Bryan Cortés
- Bryan Cortés with Cobreloa.

Personal information
- Full name: Bryan Alfonso Cortés Carvajal
- Date of birth: 19 August 1991 (age 34)
- Place of birth: Calama, Chile
- Height: 1.79 m (5 ft 10 in)
- Position: Midfielder

Youth career
- 1998–2010: Cobreloa

Senior career*
- Years: Team / Apps / (Gls)
- 2009–2013: Cobreloa / 85 / (4)
- 2013–2017: Universidad de Chile / 19 / (0)
- 2015–2016: → Santiago Wanderers (loan) / 19 / (0)
- 2016–2017: → Deportes La Serena (loan) / 20 / (4)
- 2017: Deportes La Serena / 10 / (0)
- 2018–2019: Unión San Felipe / 41 / (8)
- 2019–2021: Deportes Melipilla / 24 / (1)
- 2021: Cobreloa / 21 / (1)
- 2022: Deportes Recoleta / 6 / (0)
- 2023: Eléctrico Refinería / 1 / (0)
- Total:  / 246 / (18)

= Bryan Cortés =

Chilean footballer (born 1991)

Bryan Alfonso Cortés Carvajal (born 19 August 1991), known as Bryan Cortés, is a Chilean former footballer who played as a midfielder.

==Career==
A product of Cobreloa youth system, he signed with Universidad de Chile in 2013, being compared to the Chile international Charles Aránguiz due to his playing style.

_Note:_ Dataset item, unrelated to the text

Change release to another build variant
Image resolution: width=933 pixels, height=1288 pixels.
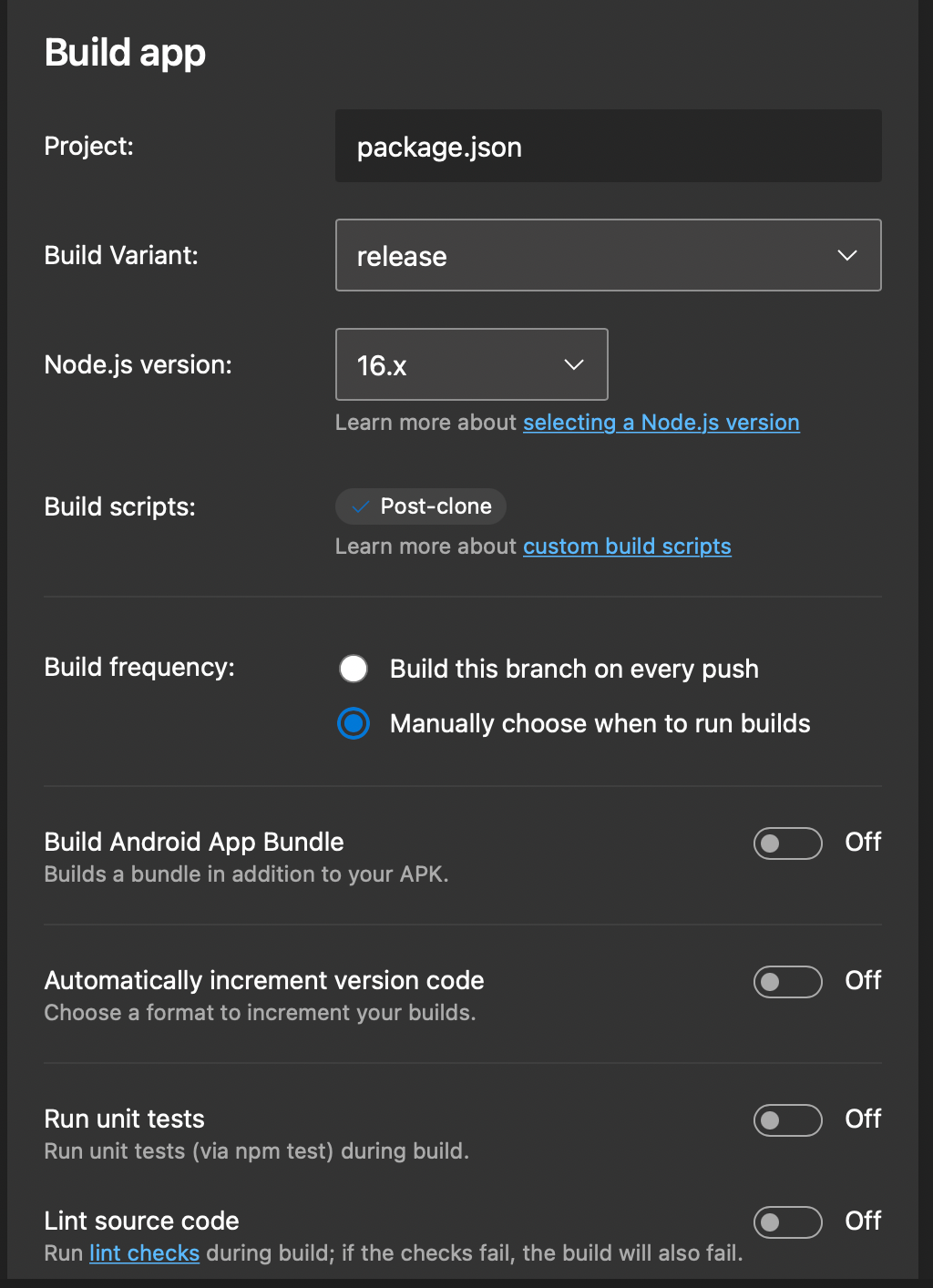pos(608,256)

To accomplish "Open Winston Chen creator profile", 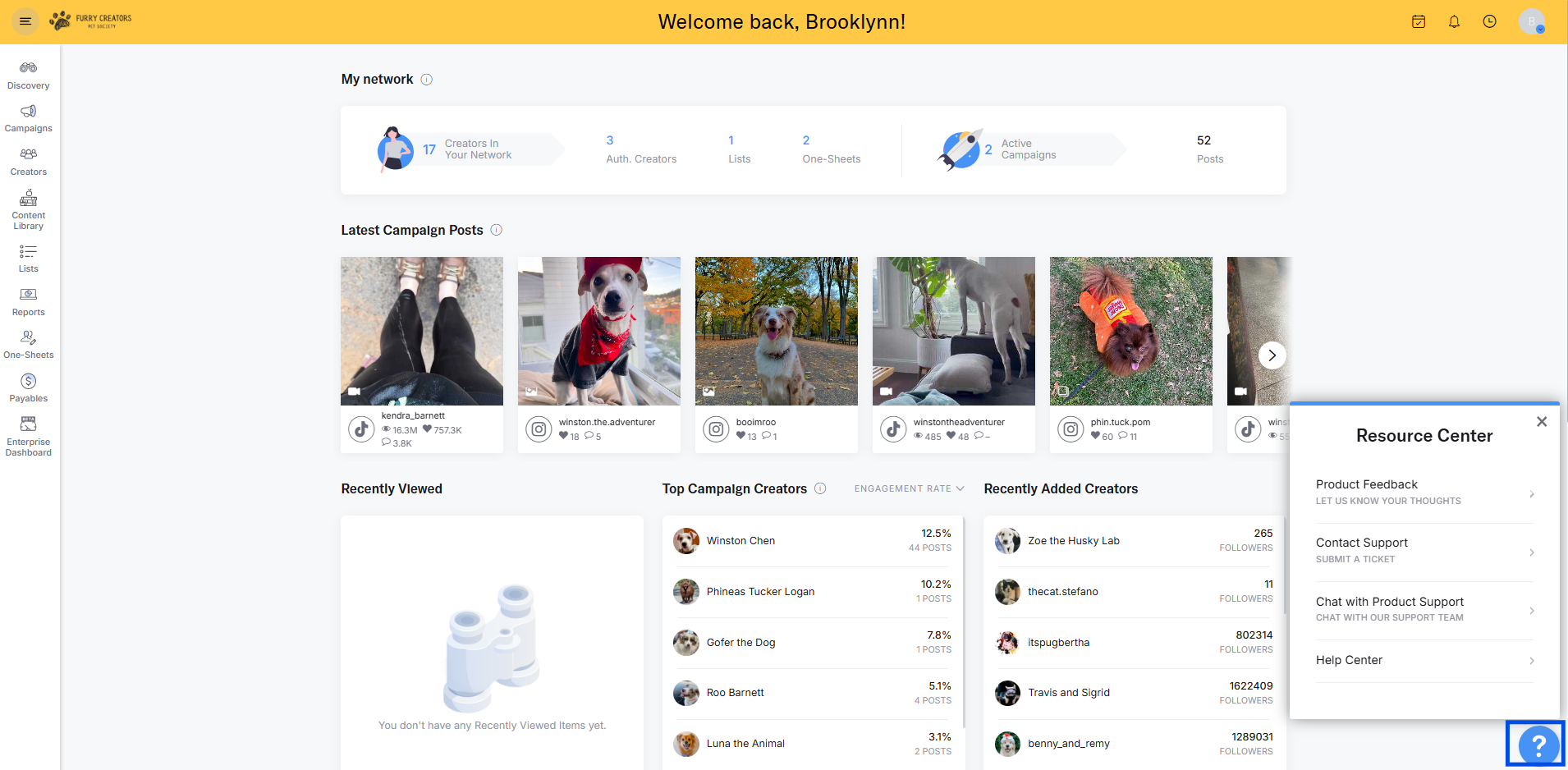I will coord(740,541).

After playing for Deportes Recoleta in the 2022 season and having no offers, he retired at the beginning of 2023. However, he joined club Eléctrico Refinería from Calama for the 2023 Copa Chile alongside the former professional footballers Sebastián Romero and Nicolás Dávila.

==Post-retirement==
Subsequently, his retirement from playing, Cortés began to study Industrial engineering. He is also a Heavy vehicle and mobile equipment Technician and began to work at Radomiro Tomic mine.